Ulta Beauty (ULTA -2.08%) recently shocked inventors by announcing a surprise return to sales growth in early 2021. Not only did the first quarter represent a huge increase compared to a year ago when COVID-19 shutdowns were peaking, but revenue set a new absolute record, too.

In a conference call with Wall Street analysts, incoming CEO Dave Kimbell and his team explained what that success means for the rest of 2021, and for Ulta's greater growth ambitions.

Let's look at a few highlights from that presentation.

A person getting their hair washed at a salon.

Image source: Getty Images.

1. Winning market share in a growing industry

"We increased our market share across all major prestige beauty categories," Kimbell said. "Additionally, we saw terrific strength across our mass categories and believe we are increasing our share within mass beauty as well."

Just about everything was working for Ulta Beauty last quarter, with support coming from relaxed social distancing needs, federal stimulus measures, and a flood of new launches from makeup, beauty, and skincare producers.

Yet the company gained more than its fair share of that industry growth as beauty shoppers increasingly chose its stores and its e-commerce platform over rivals.

Revenue shot up by 66% compared to last year and increased 7% compared to the Q1 period from 2019. "Sales were strong across channels," Kimbell said, "with stores leading the way as consumers were increasingly comfortable with shopping [in person]."
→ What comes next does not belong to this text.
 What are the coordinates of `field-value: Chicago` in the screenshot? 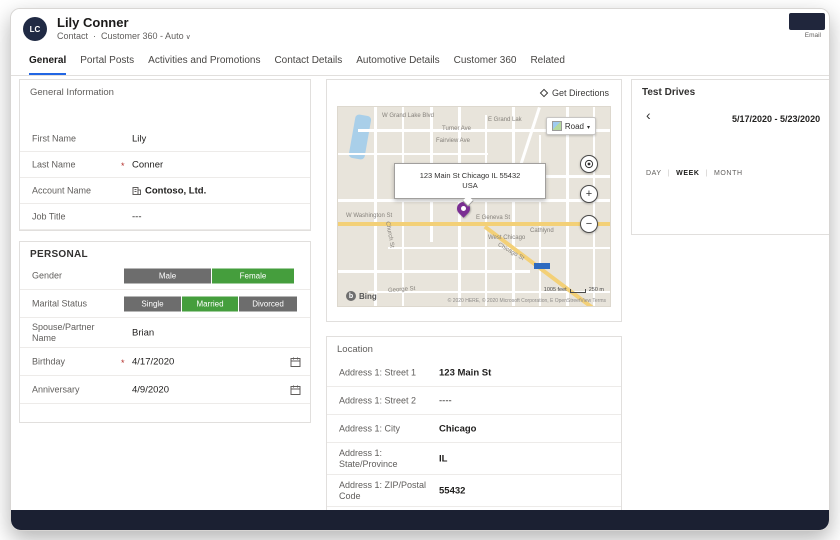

2. Profit gains and losses

"Strong top-line growth, especially in brick-and-mortar, combined with the impact of our cost optimization efforts, resulted in robust operating margin performance," CFO Scott Settersten commented.

The big picture on profits was bright, as margins expanded compared to last year and 2019. Ulta's cost-cutting program amplified gains from the rising sales base and lowered the need for price cuts, allowing earnings to rise much faster than revenue did.

It wasn't all good news on this score, though. Makeup is still a smaller portion of the full business today than it was a year ago, and that's a niche that tends to carry higher margins. Ulta also benefited from temporary lifts like reduced labor costs in the salon section. Still investors should be happy with the healthy operating margin, cash flow, and inventory trends that the retailer notched to start 2021.

3. A much brighter outlook

"While the presence of vaccines and new CDC guidance gives us optimism for the recovery, our visibility into the trajectory and sustainability of recent trends is limited and the second half of the year remains difficult to forecast," Settersten added.

Ulta doesn't have a clear enough view of demand to make concrete predictions for the second half of the year. Yet its surging customer traffic through Q1, and early Q2, gave management confidence to raise their full year forecast. Sales will set a new record this year rather than next year, executives said, and profit margin will rebound to 11% of sales from 9%.

The company didn't make any changes to its modest store growth plans that call for just 40 new locations in addition to the smaller format Target launches. But another few quarters of this level of performance could have Ulta looking to accelerate its expansion pace again after having pushed the brakes over the past two years.